Parallaxian WIP March 2026
Posted on
By Kodiak
As
Parallaxian nears completion and playtesters are now starting to
send feedback, I thought I should share a video (below) of the latest
WIP build of the technical testbed, this time showcasing planet Alpinia for a change of scenery from all that desert landscaping of
previous previews.
The game's ground attack weapon, the A-TAC, is now functional and can lay down heavy fire on enemy ground positions, installations,
vehicles, etc.
The handling of the game has been rewritten for the umpteenth time to simulate analogue inputs using the digital joysticks that the C64
is used to, so that duration of stick inputs matters too, and not just simply decoding directions the stick is pushed in.
That arrangement is coupled with feedback loops to simulate appropriate flight responses, with the plane essentially having
seamless transitions between three integrated flight regimes, as follows:
- Low speed handling, for VTOL, approaches, etc.
- High speed handling.
- Dogfighting.
Some technical notes (for those who care about such things):
- The landscape is composed of MCM, ECBM (scroll layers 2 + 3 ) and hi-res gfx for this planet, and the panel zone is 100% ECBM with some plexed sprites.
- For this planet, the mountains are derived from an 8-bit digitalisation of a photograph of a real world mountain range.
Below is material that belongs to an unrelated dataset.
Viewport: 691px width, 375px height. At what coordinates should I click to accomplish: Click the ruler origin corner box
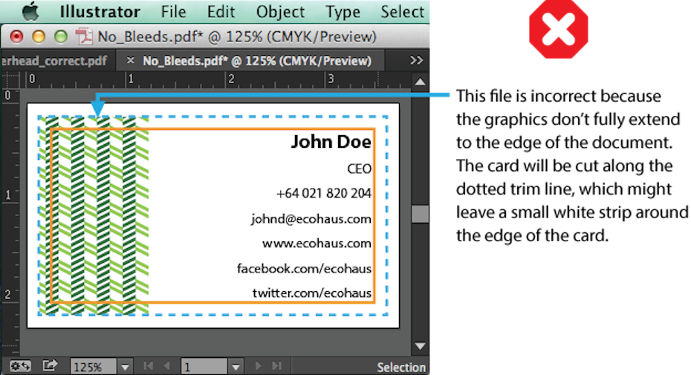pyautogui.click(x=9, y=78)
- The game now uses only 4 raster IRQs, with most of the interrupt work being performed by the NMI. There are two main reasons for this, i.e., the game has only a small number of long interrupt-only tasks and these are generally assigned to the IRQ, and the NMI allows near cycle-exact granularity, whereas IRQs are on a line-only basis (unless you waste NOPs by shunting their trigger points along a scanline).
- The HK's bullets and jet flames are the same sprite; likewise, the Figment's burners and laser / A-TAC are just one sprite, but everything is moved so fast it looks like multiple sprites are in use. This is a more refined version of my much-maligned "toggleplex" concept.
- Until I start switching over to developing the game with GMOD4 in mind, the I/O space under $D000-$DFFF is now used for code, including subroutines called by the main loop. This is achievable by ensuring that the state of $01 is stored by each interrupt service routine (ISR) when one is triggered and then it is restored at the exit of each ISR.
(NOTE: The video misses some frames due to compression for web use, but you should still get a feel for the quality of the game; there are some
minor visual glitches but I see no point in fixing them until all in-game features have been added; coders will understand what I am talking about!)